I largely agree with the main argument of the text. Simply put, offering password generation options similar to iCloud passwords makes it easier to create stronger passwords that are more suitable for use across various sites, even with shorter lengths.

For example, consider the passphrase “horse correct battery staple onion.” Despite its considerable length, if it’s ever accidentally exposed, all someone needs to remember is the five words, their order, and any special characters used. Even if these words are chosen from a list of around 7,000, when you look at it as a combination of words, it’s essentially just picking five out of 7,000 possibilities.

On the other hand, if you add options like randomly capitalizing a letter in a random word, or inserting a random letter or number at the beginning or end of a random word, the complexity of the password increases significantly.

Examples:

  1. horse correct battery staple onion
  2. hoRse correct battery staple9 onion
  3. horse 2correct battery Staple onion

Bitwarden recommends using at least six words for a strong password, but not all sites allow passwords that long. If a site doesn’t, and an attacker knows you’re a Bitwarden user, they might try combinations of shorter words, which becomes more of a threat as the number of Bitwarden users increases.

If generating nonsense words is too costly, I believe that simply adding random numbers or letters, or not fixing the position of capital letters, can greatly reduce potential security risks.

Relying on passphrases just because they’re easy to memorize seems to me like a misuse of autofill features. Even if it’s not a misuse, we shouldn’t forget that if such a password is ever exposed offline, it’s also easy for any bystander to memorize.
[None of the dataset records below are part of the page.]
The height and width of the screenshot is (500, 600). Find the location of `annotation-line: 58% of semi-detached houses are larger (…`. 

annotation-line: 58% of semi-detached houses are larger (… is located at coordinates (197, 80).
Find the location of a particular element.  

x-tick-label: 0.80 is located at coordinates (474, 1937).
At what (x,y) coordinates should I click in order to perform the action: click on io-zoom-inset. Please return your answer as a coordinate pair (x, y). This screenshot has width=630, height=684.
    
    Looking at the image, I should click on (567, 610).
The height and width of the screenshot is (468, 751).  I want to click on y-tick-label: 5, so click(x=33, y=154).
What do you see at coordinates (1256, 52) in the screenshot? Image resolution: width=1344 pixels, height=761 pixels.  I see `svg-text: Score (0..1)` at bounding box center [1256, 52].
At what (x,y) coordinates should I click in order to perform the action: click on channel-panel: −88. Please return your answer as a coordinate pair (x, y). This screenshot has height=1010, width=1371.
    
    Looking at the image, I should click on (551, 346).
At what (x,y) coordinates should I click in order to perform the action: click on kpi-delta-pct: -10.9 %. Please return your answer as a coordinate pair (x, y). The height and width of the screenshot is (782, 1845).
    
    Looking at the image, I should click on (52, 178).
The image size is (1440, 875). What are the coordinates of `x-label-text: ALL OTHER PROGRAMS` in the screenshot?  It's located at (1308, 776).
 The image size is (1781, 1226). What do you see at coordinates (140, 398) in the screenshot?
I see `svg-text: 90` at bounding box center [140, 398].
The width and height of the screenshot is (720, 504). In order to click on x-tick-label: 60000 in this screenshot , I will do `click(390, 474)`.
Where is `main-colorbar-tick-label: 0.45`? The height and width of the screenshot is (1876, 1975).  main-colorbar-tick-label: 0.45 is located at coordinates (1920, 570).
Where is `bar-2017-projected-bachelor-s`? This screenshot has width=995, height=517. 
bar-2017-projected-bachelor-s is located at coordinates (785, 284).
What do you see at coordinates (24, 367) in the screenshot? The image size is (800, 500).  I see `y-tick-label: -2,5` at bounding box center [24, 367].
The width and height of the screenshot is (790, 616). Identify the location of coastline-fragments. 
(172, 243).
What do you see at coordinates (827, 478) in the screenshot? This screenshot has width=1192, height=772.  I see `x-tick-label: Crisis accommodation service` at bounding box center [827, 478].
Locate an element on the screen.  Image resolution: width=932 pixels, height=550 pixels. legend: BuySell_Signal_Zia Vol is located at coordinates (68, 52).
Um, did you read the whole thread? Because I have the impression (trying to find a neutral phrase here) the posts from the other posters already dissected the main argument… :sweat_smile:

Absolutely true. As I said a week ago, don’t use passphrases if you plan to auto-fill. The idea behind passphrases is to have something easy to remember, easy to type and easy to communicate. None of those benefit auto-filling, so a complex password is the better choice.

Passphrases leverage the observation that “humans are terrible at remembering random combinations of letters and numbers, but we are great at remembering phrases of words” [cite].

Let’s do a bit of quick math to see how your suggested options would strengthen things:

  • ~5 bits would be added for randomly capitalizing one of the 31 letters (=log2(31)), plus
  • ~3.3 bits for adding a random digit (=log2(10)), plus
  • ~3.3 bits for placing the digit in one of 10 positions (before or after one of 5 words).

In total, the suggested options add ~11.6 bits of additional entropy.

On the other hand, adding a sixth random diceware word, adds ~12.8 bits of entropy (=log2(7776)), which raises the bar a similar amount (~1 bit more, actually).

So, these have similar strength:

  1. hoRse correct battery staple9 onion
  2. horse 2correct battery Staple onion
  3. horse correct battery staple onion probation

Which would you find easier to remember, type and communicate? That is the secret-sauce in passphrases – make it easier for humans by adding length and ditch the complexity.

And, before this conversation derails again, don’t actually use a password derived from a cartoon. Although the author indicates horse... was randomly generated, the fact that it is publicly known makes it worth less.

This topic was automatically closed 7 days after the last reply. New replies are no longer allowed.